Protecting Your APIs from Web Scrapers

Tim Hysniu
9 min readMay 30, 2020

One of the huge annoyances that a lot of companies with content run into is web scraping. Let’s say you have a business that has a large database of documents of any kind: news articles, photos, properties for sale, or any type of content that creates value for your business. Naturally, you want to protect your data to prevent someone from leeching and most probably profiting from it. Yes, there are copyright laws that protect your data, but when there are bad actors at play they have already figured out a workaround on how they will use that data.

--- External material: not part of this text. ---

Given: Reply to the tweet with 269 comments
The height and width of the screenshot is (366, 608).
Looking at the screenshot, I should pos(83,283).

I’ve done plenty of research in this topic and I’ve come across articles that say it’s nearly impossible to prevent bots from scraping your data. If you, as a user, are able to navigate through pages and see content then the bot can basically do the same thing. Yes, there are various methods like ensuring certain HTTP headers are there and perhaps even use some tokens and cookies. All of this, however, can be easily spoofed or simulated by a bot which can basically do what you as a user are doing.

Back in the days we used to have a lot of the rendering on the server side where we would spit out HTML to the browser. This would be a little problematic for scrapers because they would need to parse HTML and get the data this way. With single page apps, client side rendering (eg. React) becoming more prevalent the data is already available in JSON and this is a problematic if you want to protect it from malicious users. As soon as I touch a React app it’s one of those things that comes to mind: how do I make sure I don’t let bots download my entire database.

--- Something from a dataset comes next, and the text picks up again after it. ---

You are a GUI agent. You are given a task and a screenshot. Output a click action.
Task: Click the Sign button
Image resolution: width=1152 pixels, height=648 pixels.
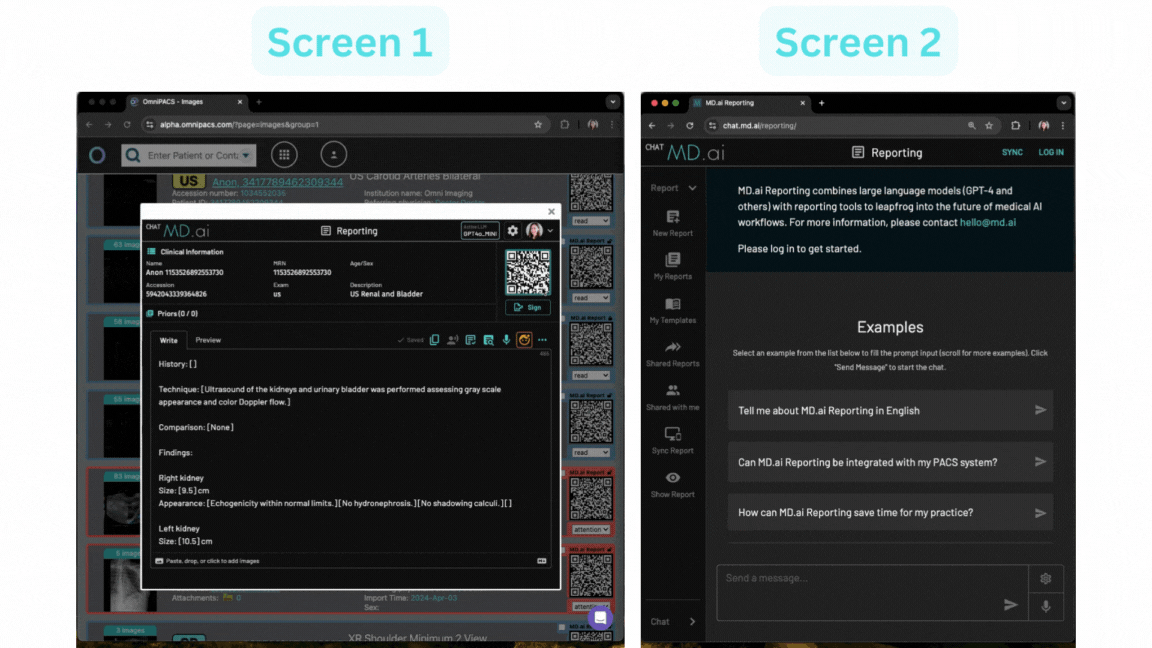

While it is pretty tough to completely eliminate scraping there are things you can do to discourage it. You want to find a balance between a good usability for legitimate users and preventing bad bots from hitting you APIs. You also want to consider the low hanging fruit before getting too fancy. Remember there are a zillion things you can do to prevent hackers from stealing your data but some of the options are much cheaper than others. When I tried collecting data…. (shhhh… don’t tell anyone, this was experimental and personal use) here is a list of some of the things I found most annoying. And by annoying I mean I had to decide whether I want to keep going or give up because the time spent to retrieve the data was just not worth it anymore.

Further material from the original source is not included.